Toby Matthiesen, a research fellow at the University of Cambridge, published Sectarian Gulf: Bahrain, Saudi Arabia and the Arab Spring That Wasn’t with Stanford Press in 2013. The book is an autobiographical account of some of his travels in the Middle East and conversations he had with protestors, politicians, and public intellectual figures. As such, the book reads fluidly. The reader flies with Matthiesen to Saudi Arabia, lands in Kuwait, and escapes the authorities in Bahrain. For a Westerner—or anyone completely oblivious to the intricate details of the Gulf Cooperation Council’s (GCC) reaction to the Arab Spring—this book is a welcome introduction.
For a Middle Easterner or anyone already familiar with how the GCC does politics in our region of the world, the book simply reiterates common knowledge. Sectarian Gulf states that the Arab Spring resurrected three visible threats to the Middle East’s ancien régimes. The first is the “Shia threat,” encapsulated by Iran’s looming presence and aggressive vociferation. The GCC countries are all governed by Sunni ruling families, and any Iranian interference in the region threatens old hierarchies in favor of Islamic states that follow the Shia sect.
However, in addition to the fear of growing Shia sentiment, the GCC’s royal families also worry that the Sunni Islamist Muslim Brotherhood, which regained its intensity after winning elections in Egypt and Tunisia, might also destabilize the region’s power structures. Hence, Sunni Islamism has become just as much a paramount threat to the status quo as Shia Islamism.
Finally, the GCC regimes have had to contend with a third, even more dangerous threat: people power, which succeeded in toppling dictators in various other Arab countries. To prevent “the people”—the secular majority who view themselves as disenfranchised by current political systems—from uniting against the Gulf monarchies, the GCC’s royal elite hired sectarian identity entrepreneurs to help this group maintain its dominance. “[S]ectarianism,” writes Matthiesen, “was not just a government intervention but the result of an amalgam of political, religious, social and economic elites who all used sectarianism to further their own aim” (p. ix).

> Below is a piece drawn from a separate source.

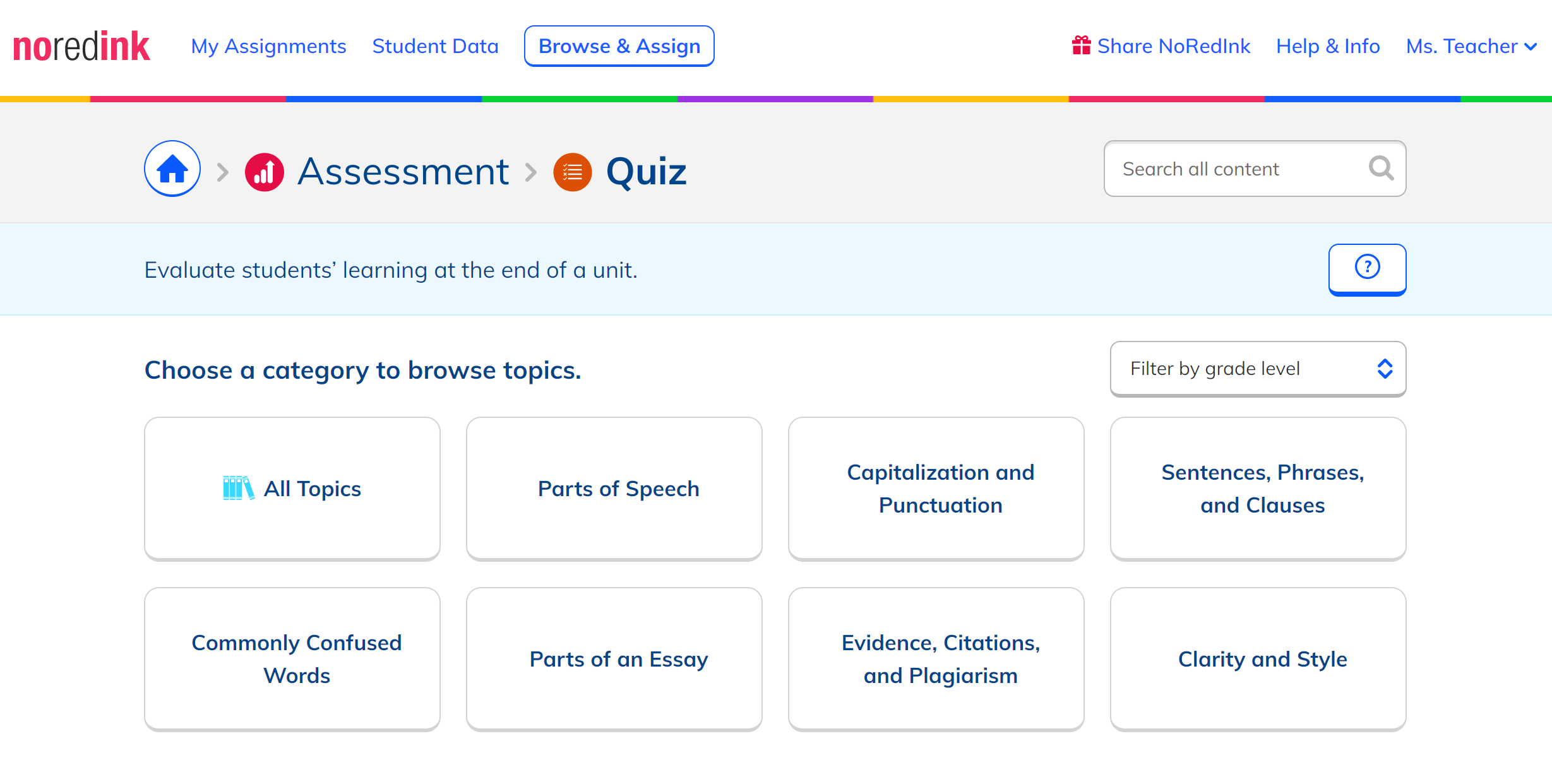This screenshot has width=1552, height=784.
Task: Open the Student Data tab
Action: point(436,46)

The book is divided into seven chapters, only one of which—“The Orange Movement”—focuses on Kuwait. The rest mostly tackle the cases of Bahrain and Saudi Arabia, as these are intricately intertwined.
When the protests took place in Kuwait and “the people” took to the streets, calling for the removal of Prime Minister Nasser Al-Mohammad Al-Subah, I told my friends, “If there ever is a revolution in Kuwait, it will be because the rich are envious of the superrich.” Kuwait is a welfare state. Our bureaucracy is stagnant—true. Our media, education, and quotidian life, in general, feel more “morally oppressive”—also true. The moral stronghold in Kuwait is a result of an influx of Muslim Brotherhood members who came to this country in the late 70s and early 80s, fleeing from a republican Egypt. In addition, the situation is compounded by the Wahabi mentality that came from Saudi Arabia after the Kuwaiti ruling family started to naturalize tribal groups that had previously settled on the periphery of our border with Saudi Arabia. In Kuwait, an age-old conflict—germinating with the discovery of oil and developing mature features during Nasser’s Arab socialism—has taken shape between the ruling family, who view governance as a hereditary business, and wealthy merchant families. The latter view governance as belonging to a democratically elected group of people who represent society, which, they ultimately hope, will be themselves and not the tribal or Islamic factions that include more members.
The chapter on Kuwait details the bizarre solidarity between the secular—even utterly liberal—wealthy merchant families and opposition leaders or salafis—dogmatic Islamists who believe that the solution to our present problems is recreating our constitution using sharia law. Tribal figures, the Bedouin, are a third party to this solidarity, believing that, since they are the majority, the government should give them more political power. With regard to this opposition in Kuwait, Matthiesen writes, “Economically, these people could not complain” (p. 94).
Overall, while Sectarian Gulf is merely an introductory account of the GCC’s political reaction to the Arab Spring, it remains highly relevant. This book illustrates how post-Arab Spring sectarianism is a particular strategy to divide “the people” and ward off the threat of serious, structural reforms.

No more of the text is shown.